Statistical Analysis of Oracle Table Clustering

Abstract

This web page will describe a technique to determine if a candidate for Oracle Table Clustering (1 or more tables) is a good fit. This technique uses Statistical Analysis to predict and balance the tradeoff between disk space utilization and disk block chaining of the data stored in Oracle clustered table disk blocks. Programs are supplied to calculate the numbers, and the theory behind those calculations is explained.

INTRODUCTION - Oracle Table Clustering

NOTE: To eliminate ambiguity, the term row will be reserved for individual table rows. A group of these individual rows will be called a Cluster Row, which will alway be capitalized.

Oracle Table Clustering is an optional technique of storing table data. The primary purpose of Clustering is to take the rows from 1 or more tables that are associated to each other about a common data entity (see figure 1), and physically store those rows adjacent to each other in the same disk block (see figure 2). This common data entity is defined as the 'Cluster Key'. Idenfifying the Cluster Key is the first step to implement Oracle Table Clustering.

The advantage of clustering is twofold. Firstly, by storing the field or fields comprising the Cluster Key once instead of multiple times, storage is saved. More significantly, the fields of the Cluster Key are often indexed, so the high maintenance indexes for those fields are also reduced from containing multiple key entries to a single key entry.

The arguably more significant advantage to Clustering is to expidite join queries. When 2 (or more) tables repeatedly have their rows accessed together via a join query, those tables are good candidates for Clustering. Since the rows of both tables would be stored adjacently in the same disk block if they were clustered, when a query is done that joins these 2 tables about the Cluster Key, the joined rows would be fetched with a single IO operation (see lists of I/O operations).
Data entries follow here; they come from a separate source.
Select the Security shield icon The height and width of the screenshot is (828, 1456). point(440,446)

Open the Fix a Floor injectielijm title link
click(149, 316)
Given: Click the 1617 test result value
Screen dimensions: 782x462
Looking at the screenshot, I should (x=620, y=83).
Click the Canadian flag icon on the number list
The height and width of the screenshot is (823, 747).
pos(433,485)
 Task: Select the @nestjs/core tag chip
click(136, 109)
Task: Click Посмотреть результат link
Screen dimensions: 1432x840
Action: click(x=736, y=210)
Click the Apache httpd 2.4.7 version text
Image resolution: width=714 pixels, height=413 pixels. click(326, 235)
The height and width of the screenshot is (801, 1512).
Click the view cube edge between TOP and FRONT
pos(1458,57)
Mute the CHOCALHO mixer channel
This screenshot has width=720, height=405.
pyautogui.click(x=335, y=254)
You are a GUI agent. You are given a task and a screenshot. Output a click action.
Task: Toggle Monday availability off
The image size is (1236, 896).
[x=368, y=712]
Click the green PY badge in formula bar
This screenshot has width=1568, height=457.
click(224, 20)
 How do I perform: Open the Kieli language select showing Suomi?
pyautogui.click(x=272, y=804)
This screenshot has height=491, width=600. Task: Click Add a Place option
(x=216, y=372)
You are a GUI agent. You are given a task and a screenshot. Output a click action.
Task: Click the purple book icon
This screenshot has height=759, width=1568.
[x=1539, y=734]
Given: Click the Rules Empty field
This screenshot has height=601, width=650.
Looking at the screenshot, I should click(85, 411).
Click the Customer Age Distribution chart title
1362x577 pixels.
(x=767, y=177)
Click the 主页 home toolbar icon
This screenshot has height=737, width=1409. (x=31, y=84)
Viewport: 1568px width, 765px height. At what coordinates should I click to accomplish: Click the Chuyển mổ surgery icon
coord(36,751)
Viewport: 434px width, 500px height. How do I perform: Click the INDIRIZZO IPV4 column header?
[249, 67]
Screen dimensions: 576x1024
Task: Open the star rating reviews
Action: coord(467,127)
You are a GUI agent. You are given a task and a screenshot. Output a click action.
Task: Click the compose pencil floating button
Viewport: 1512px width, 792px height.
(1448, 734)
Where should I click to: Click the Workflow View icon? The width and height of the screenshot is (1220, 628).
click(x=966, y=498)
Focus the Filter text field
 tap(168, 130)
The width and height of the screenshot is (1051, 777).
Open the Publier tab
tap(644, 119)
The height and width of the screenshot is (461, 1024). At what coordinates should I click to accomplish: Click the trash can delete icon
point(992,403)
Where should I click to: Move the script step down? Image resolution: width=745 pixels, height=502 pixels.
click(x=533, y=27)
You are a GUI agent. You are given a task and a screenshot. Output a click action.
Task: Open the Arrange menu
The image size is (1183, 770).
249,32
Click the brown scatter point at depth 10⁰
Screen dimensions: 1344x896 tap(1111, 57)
It should be noted that the clustering of tables in Oracle does not affect the relational model (table schemas). It is a transparent 'backend' data storage technique.

An example of exploiting Oracle Clustering in a join query is found in the 'Clusters' section of Chapter 10 of the Concepts Manual for Oracle8i (online at www.oracle.com). Consider the 2 tables from figure 1, the EMPLOYEE_TABLE and the DEPT_TABLE.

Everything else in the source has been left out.